Wiceminister Szmit wypowiedział się dla TVN24 BiS na temat tego, jaki powinien być elektroniczny system poboru opłat w Polsce.

System poboru opłat musi być skuteczny, efektywny, nieuciążliwy dla użytkowników i taki, w którym to państwo jest dysponentem informacji w nim gromadzonych - mówił. Dodał też, że koszty poboru opłat w Polsce w ramach viaTOLL są wysokie. Nie chcę mówić o konkretnej liczbie, ale jest ona dwucyfrowa - przyznał. Jak wyjaśnił, koszt systemu, który działa na Węgrzech, zwrócił się po zaledwie pół roku, gdyż z zasady systemy satelitarne są tańsze.
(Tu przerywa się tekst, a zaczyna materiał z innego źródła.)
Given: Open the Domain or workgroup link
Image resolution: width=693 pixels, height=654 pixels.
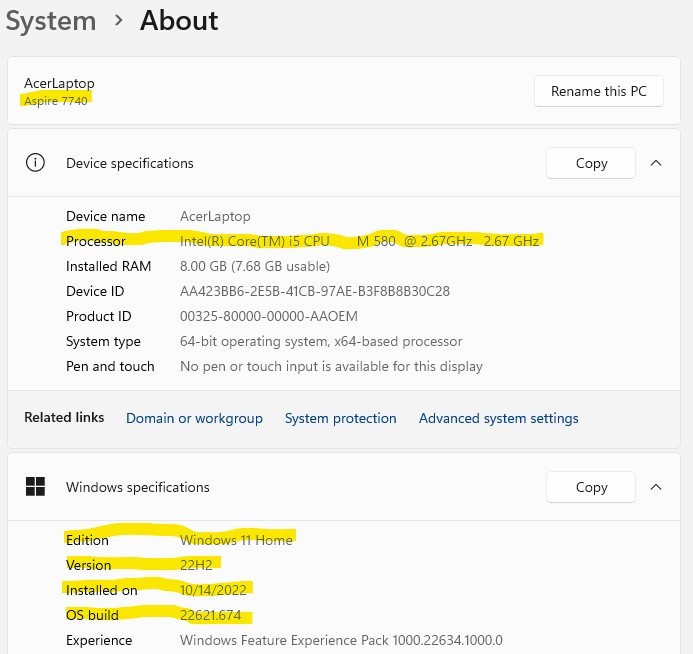Looking at the screenshot, I should pyautogui.click(x=194, y=418).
Nie wiadomo jeszcze, czy w związku z wprowadzeniem nowego systemu poboru opłat polscy kierowcy zapłacą więcej za przejazd autostradami. Zapytany o to Szmit odparł, że „na ten temat dzisiaj nie rozmawiamy". Ale nie mogę obiecać, że za dwa, trzy lata nie będziemy tego brali pod uwagę. Pieniądze, które wpływają z poboru opłat, trafiają bezpośrednio do Krajowego Funduszu Drogowego. Z tych pieniędzy budujemy drogi - dodał.
Zaznaczył, że na Węgrzech połowa wszystkich opłat jest pobierana od przewoźników zagranicznych, tymczasem w Polsce jak na razie bardzo słabo nam wychodzi zbieranie opłat od zagranicznych przewoźników, szczególnie tych, którzy przyjeżdżają do Polski ze Wschodu i jadą na Zachód - zauważył.

Pobór opłat na Węgrzech

„Elektroniczny system pobierania opłaty drogowej proporcjonalnej do przejechanej odległości został wprowadzony na Węgrzech 1 lipca 2013 r. Działa na wyznaczonych odcinkach autostrad, dróg szybkiego ruchu i drogach głównych o łącznej długości około 6500 km. Obowiązek uiszczania opłaty drogowej proporcjonalnej do przejechanej odległości dotyczy pojazdów ciężarowych o dopuszczalnej masie całkowitej przekraczającej 3,5 tony. Wysokość opłaty zależy od typu drogi, kategorii pojazdu według liczby osi, jak i jego klasyfikacji ekologicznej. System opiera się na technologii satelitarnej GNSS (ang. Global Navigation Satellite System, Globalny System Nawigacji Satelitarnej).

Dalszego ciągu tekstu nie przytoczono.